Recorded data
^^^^^^^^^^^^^^^^

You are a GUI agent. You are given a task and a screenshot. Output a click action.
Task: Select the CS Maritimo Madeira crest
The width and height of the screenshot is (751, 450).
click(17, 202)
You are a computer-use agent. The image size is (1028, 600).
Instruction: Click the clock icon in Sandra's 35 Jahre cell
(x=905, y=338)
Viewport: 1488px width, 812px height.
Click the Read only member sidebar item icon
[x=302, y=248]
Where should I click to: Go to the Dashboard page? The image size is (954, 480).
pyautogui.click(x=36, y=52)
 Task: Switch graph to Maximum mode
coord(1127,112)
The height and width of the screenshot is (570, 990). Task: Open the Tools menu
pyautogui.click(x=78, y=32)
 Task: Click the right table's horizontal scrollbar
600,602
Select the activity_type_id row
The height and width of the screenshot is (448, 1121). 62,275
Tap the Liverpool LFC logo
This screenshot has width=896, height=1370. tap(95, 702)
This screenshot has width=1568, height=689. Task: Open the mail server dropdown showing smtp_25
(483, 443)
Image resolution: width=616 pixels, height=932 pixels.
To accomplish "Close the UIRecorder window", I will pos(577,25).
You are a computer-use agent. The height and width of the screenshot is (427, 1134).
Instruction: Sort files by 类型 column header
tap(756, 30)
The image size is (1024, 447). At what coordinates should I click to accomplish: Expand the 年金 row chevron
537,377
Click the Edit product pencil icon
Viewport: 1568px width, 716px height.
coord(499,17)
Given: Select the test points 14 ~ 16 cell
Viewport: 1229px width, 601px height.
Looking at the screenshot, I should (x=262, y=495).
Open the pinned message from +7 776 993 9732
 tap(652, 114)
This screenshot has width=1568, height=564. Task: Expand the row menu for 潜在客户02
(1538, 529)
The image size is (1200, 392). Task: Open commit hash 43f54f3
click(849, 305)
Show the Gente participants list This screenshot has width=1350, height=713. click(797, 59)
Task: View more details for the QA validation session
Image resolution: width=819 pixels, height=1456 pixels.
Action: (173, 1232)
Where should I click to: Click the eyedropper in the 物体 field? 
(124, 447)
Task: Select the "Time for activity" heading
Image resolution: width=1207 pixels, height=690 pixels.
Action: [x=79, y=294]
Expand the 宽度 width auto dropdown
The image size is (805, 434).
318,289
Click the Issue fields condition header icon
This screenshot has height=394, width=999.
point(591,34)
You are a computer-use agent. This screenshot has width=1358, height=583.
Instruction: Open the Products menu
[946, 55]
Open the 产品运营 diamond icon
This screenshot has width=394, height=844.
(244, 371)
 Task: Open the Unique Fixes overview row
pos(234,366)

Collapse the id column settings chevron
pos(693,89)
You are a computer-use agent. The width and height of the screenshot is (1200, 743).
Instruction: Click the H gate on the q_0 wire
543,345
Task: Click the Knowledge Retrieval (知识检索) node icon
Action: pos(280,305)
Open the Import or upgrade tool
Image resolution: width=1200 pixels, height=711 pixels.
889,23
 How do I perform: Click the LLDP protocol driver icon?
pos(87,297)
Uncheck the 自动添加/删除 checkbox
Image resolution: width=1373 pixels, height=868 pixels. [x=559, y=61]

^^^^^^^^^^^^^^^^

Output the records in full, exactly.

- _Expected answer_:
You are a GUI agent. You are given a task and a screenshot. Output a click action.
Task: Select the CS Maritimo Madeira crest
The width and height of the screenshot is (751, 450).
click(17, 202)
You are a computer-use agent. The image size is (1028, 600).
Instruction: Click the clock icon in Sandra's 35 Jahre cell
(x=905, y=338)
Viewport: 1488px width, 812px height.
Click the Read only member sidebar item icon
[x=302, y=248]
Where should I click to: Go to the Dashboard page? The image size is (954, 480).
pyautogui.click(x=36, y=52)
 Task: Switch graph to Maximum mode
coord(1127,112)
The height and width of the screenshot is (570, 990). Task: Open the Tools menu
pyautogui.click(x=78, y=32)
 Task: Click the right table's horizontal scrollbar
600,602
Select the activity_type_id row
The height and width of the screenshot is (448, 1121). 62,275
Tap the Liverpool LFC logo
This screenshot has width=896, height=1370. tap(95, 702)
This screenshot has width=1568, height=689. Task: Open the mail server dropdown showing smtp_25
(483, 443)
Image resolution: width=616 pixels, height=932 pixels.
To accomplish "Close the UIRecorder window", I will pos(577,25).
You are a computer-use agent. The height and width of the screenshot is (427, 1134).
Instruction: Sort files by 类型 column header
tap(756, 30)
The image size is (1024, 447). At what coordinates should I click to accomplish: Expand the 年金 row chevron
537,377
Click the Edit product pencil icon
Viewport: 1568px width, 716px height.
coord(499,17)
Given: Select the test points 14 ~ 16 cell
Viewport: 1229px width, 601px height.
Looking at the screenshot, I should (x=262, y=495).
Open the pinned message from +7 776 993 9732
 tap(652, 114)
This screenshot has width=1568, height=564. Task: Expand the row menu for 潜在客户02
(1538, 529)
The image size is (1200, 392). Task: Open commit hash 43f54f3
click(849, 305)
Show the Gente participants list This screenshot has width=1350, height=713. click(797, 59)
Task: View more details for the QA validation session
Image resolution: width=819 pixels, height=1456 pixels.
Action: (173, 1232)
Where should I click to: Click the eyedropper in the 物体 field? 
(124, 447)
Task: Select the "Time for activity" heading
Image resolution: width=1207 pixels, height=690 pixels.
Action: [x=79, y=294]
Expand the 宽度 width auto dropdown
The image size is (805, 434).
318,289
Click the Issue fields condition header icon
This screenshot has height=394, width=999.
point(591,34)
You are a computer-use agent. This screenshot has width=1358, height=583.
Instruction: Open the Products menu
[946, 55]
Open the 产品运营 diamond icon
This screenshot has width=394, height=844.
(244, 371)
 Task: Open the Unique Fixes overview row
pos(234,366)

Collapse the id column settings chevron
pos(693,89)
You are a computer-use agent. The width and height of the screenshot is (1200, 743).
Instruction: Click the H gate on the q_0 wire
543,345
Task: Click the Knowledge Retrieval (知识检索) node icon
Action: pos(280,305)
Open the Import or upgrade tool
Image resolution: width=1200 pixels, height=711 pixels.
889,23
 How do I perform: Click the LLDP protocol driver icon?
pos(87,297)
Uncheck the 自动添加/删除 checkbox
Image resolution: width=1373 pixels, height=868 pixels. [x=559, y=61]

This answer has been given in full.